Tuesday, October 04, 2011
Among the best players of their sport, are NBA players the most underpaid?
Any time you set up some artificial ceiling, you end up with someone being underpaid. In the NHL, they set the top-end player at 20% of the payroll limit. And, that 20% seems fine, considering that’s around how much the top-end players were getting to begin with before the lockout.
You can also think about it in a WAR sense. I’ve never done WAR for hockey, but I suspect the top-end guys would have a WAR of around 6. The average team WAR is probably around 25. So, the top end should get 24%. (I’m sure my fellow hockey analysts can speak with more authority on this illustration.)
Anyway, what about NBA? Just doing some back-of-the-envelope calculations, and I figure a top end player is worth about 15 WAR. The average team is probably 30 WAR. So, the top end should get 50% of the average team payroll. Last year, I think the teams brought in 4 billion$, of which 57% went to players, and we divide by 30 teams to get a fair top-end salary of 38MM$. Max deal in NBA is 20MM$ (I think).
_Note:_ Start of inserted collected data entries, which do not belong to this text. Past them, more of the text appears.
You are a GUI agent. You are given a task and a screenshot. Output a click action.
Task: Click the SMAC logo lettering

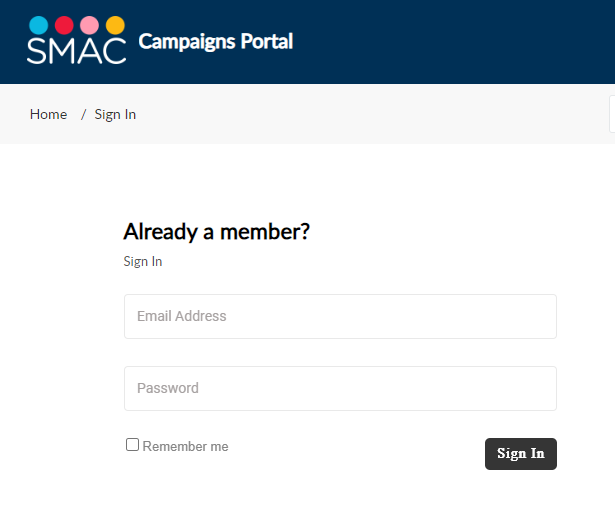pyautogui.click(x=76, y=50)
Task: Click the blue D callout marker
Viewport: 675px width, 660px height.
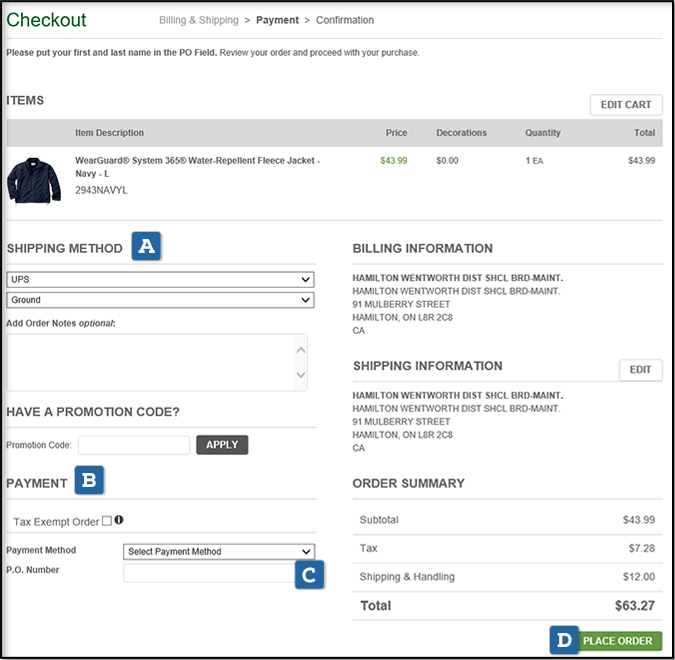Action: pyautogui.click(x=564, y=640)
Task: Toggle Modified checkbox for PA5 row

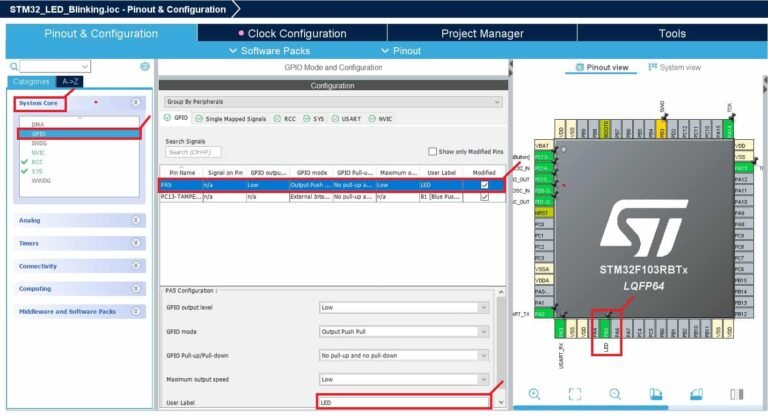Action: pos(484,185)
So, the top-end NBA players are taking a huge cut, relative to what they actually generate. (I’m sure my fellow basketball analysts can speak with more authority on this illustration.)
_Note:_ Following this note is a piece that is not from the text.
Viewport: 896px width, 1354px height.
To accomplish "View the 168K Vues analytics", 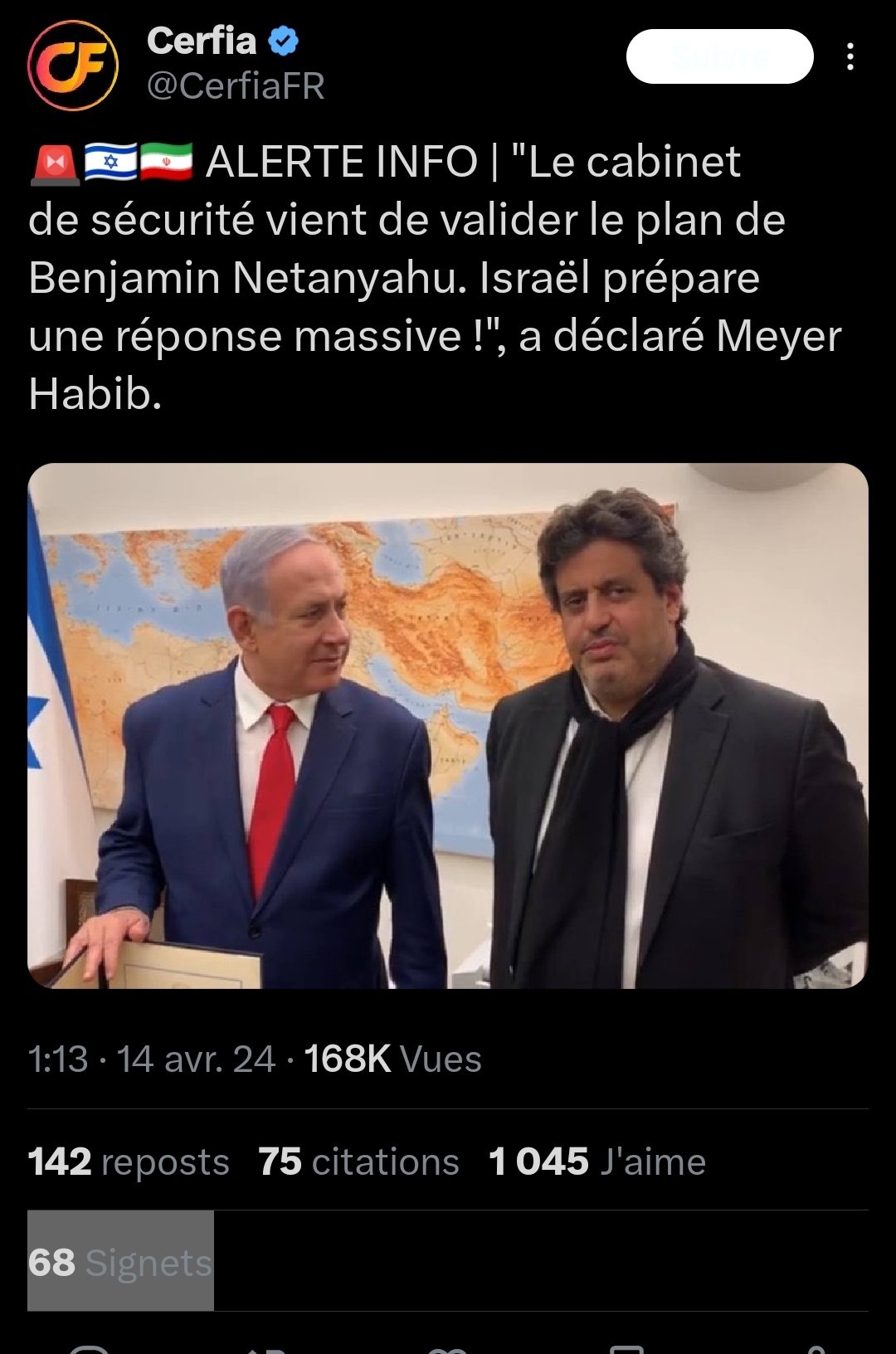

For MLB, it’s pretty straightforward. The best players have a true talent WAR of 5-6. The average team has a WAR of 32. So, the top-end players should get 15 to 20% of the average team payroll. With 90MM$ (actually 80MM$ of marginal dollars above the minimum), that means they should get around 15MM$. In MLB however, players are hugely underpaid prior to free agency (30 cents on the dollar!), so (some) teams are overpaying free agents to compensate for that huge savings. Some teams however don’t bother going to free agency, taking the money they saved, and just putting it back in the team. (This system seems to work by the way. A’s, Twins, Rays, Royals, Pirates, etc all benefit from the slave-wages paid, and the Yanks, Redsox, Mets, etc seem all too-eager to overpay on the free agents. It’s a weird kind of balance. Not totally balanced of course, but for a system that has that many moving parts, to cancel out to a high degree does have some balance.)
Anyway, it’s fairly shocking that the top-end NBA player makes less than the top-end MLB player, even though the NBA player has far more win impact on his team than the MLB player. MLB generating extra revenue in no way cancels that out.